I previously used publicly available data from a "Guess ⅔ of the Average" game to estimate the "level of rationality" of the public, but in the case of this game, I don't think that data applies very well. Its clear that the complexity of a game partially determines to what depth the players analyze it. While "Guess ⅔ of the Average" is simple, and only takes a multiplication of ⅔ to dive one level deeper, some games, like this one, require a deep analysis to do so. As well, the audience of the Riddler is decidedly more analytical than your average Jack & Jill. For these reasons, I arbitrarily chose a distribution of 57% first level, 29% second level, and 14% third level thinkers (each level has half of the previous one).
One final note: one important consideration to my analysis of the Colonel Blotto tournament was factoring in the "trolls," i.e. players intentionally playing sub-optimal strategies.

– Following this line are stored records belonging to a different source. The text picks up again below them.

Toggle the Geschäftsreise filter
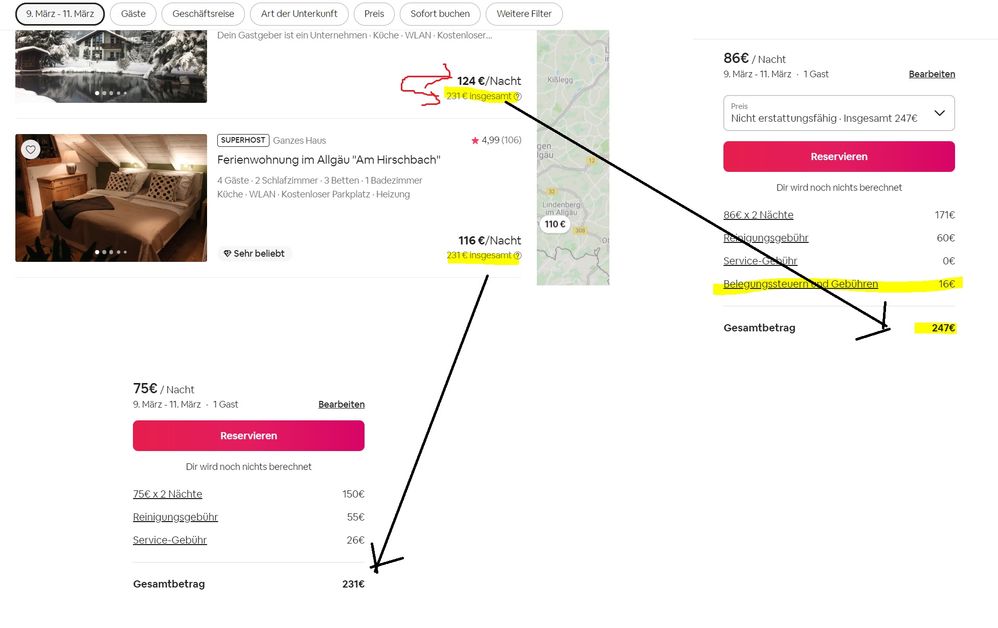The height and width of the screenshot is (628, 998). click(203, 14)
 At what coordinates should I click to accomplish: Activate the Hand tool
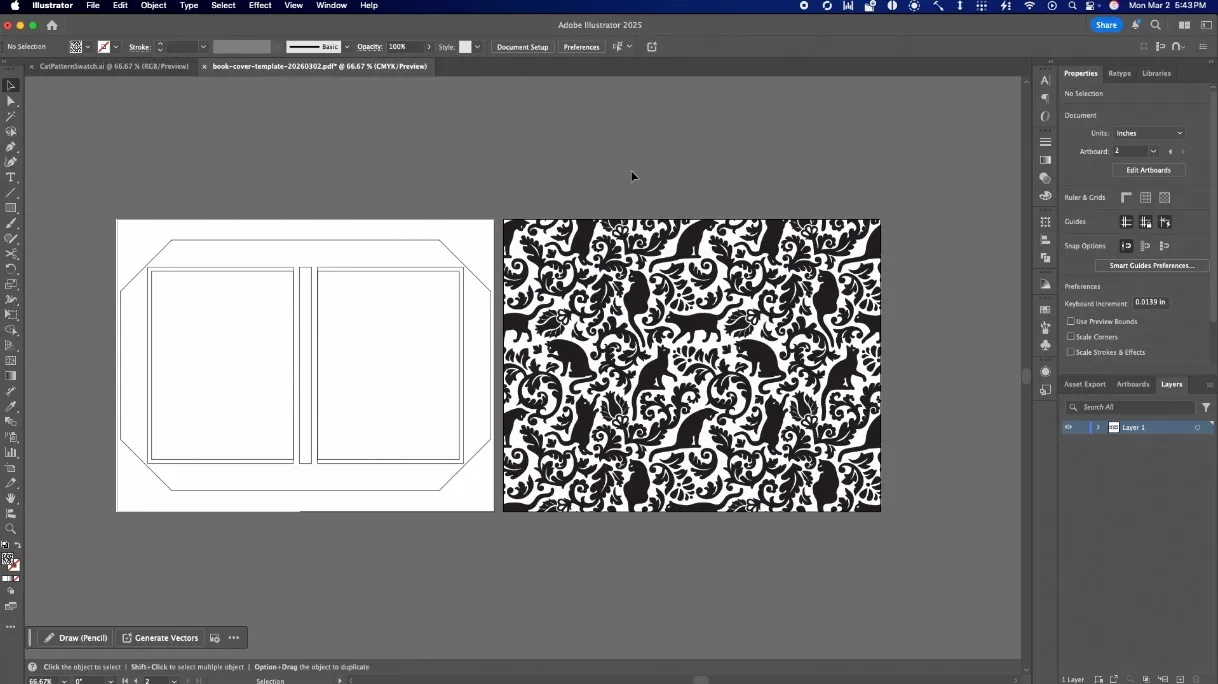[x=11, y=498]
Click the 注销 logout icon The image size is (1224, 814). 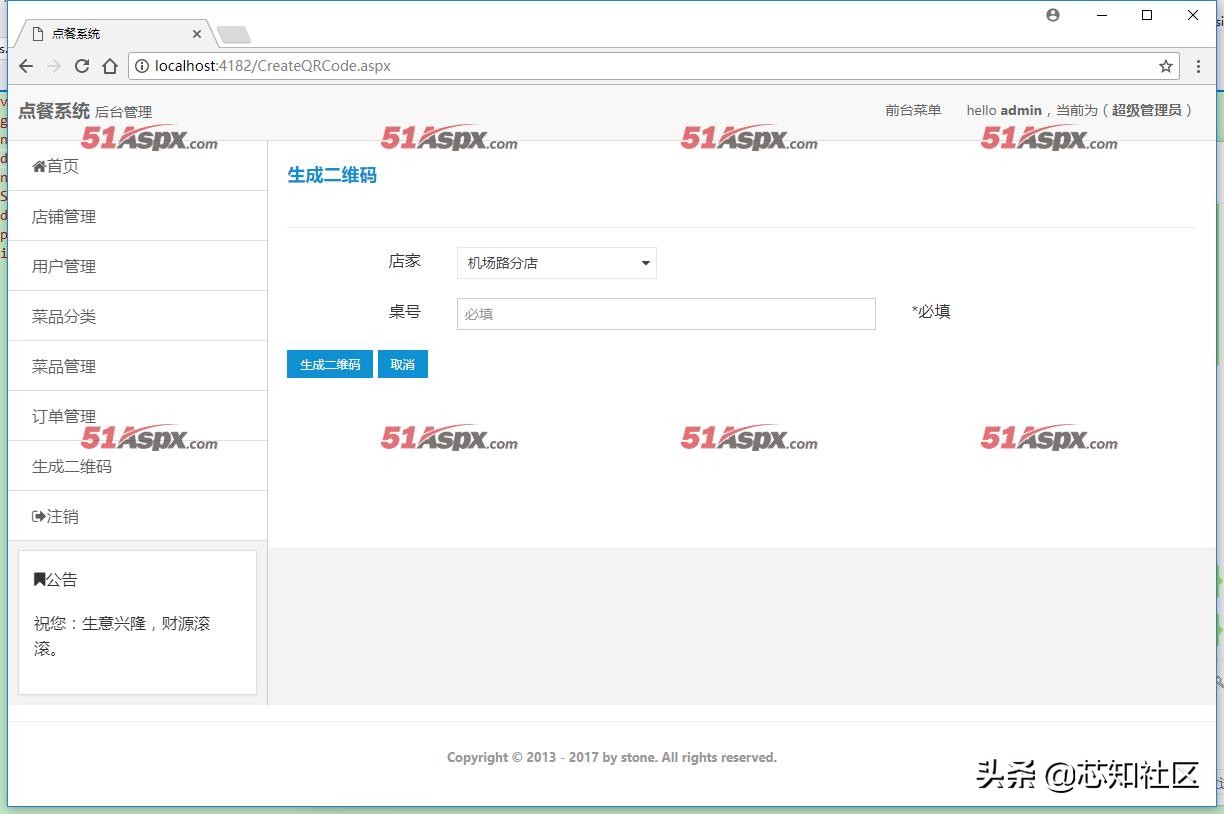click(38, 516)
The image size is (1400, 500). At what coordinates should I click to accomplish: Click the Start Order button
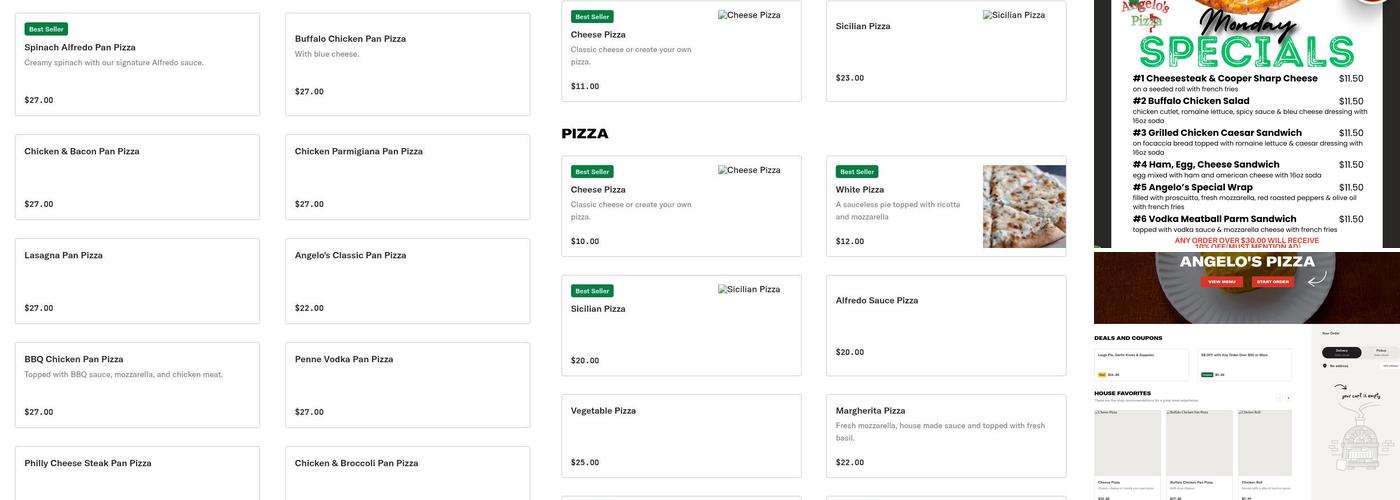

Notably, someone found and submitted a troop distribution guaranteed to lose every time. Impressive! By my calculation, trolls made up about a quarter of the entrants.
However, even after channeling my inner troll, I was unable to come up with a strategy meant to throw people off and/or lose for this game. For that reason, I didn't take them into account.
The results of the tournament should post in this week's Riddler on Friday, so look out for an update soon thereafter!
UPDATE: FiveThirtyEight didn't end up publishing the data from this competition in the next week's post, and since I didn't place in the top 5, I'll never know how I did. Ah well! That said, it looks like they incorrectly reported the percentage of decks that beat the house, so that's a bummer.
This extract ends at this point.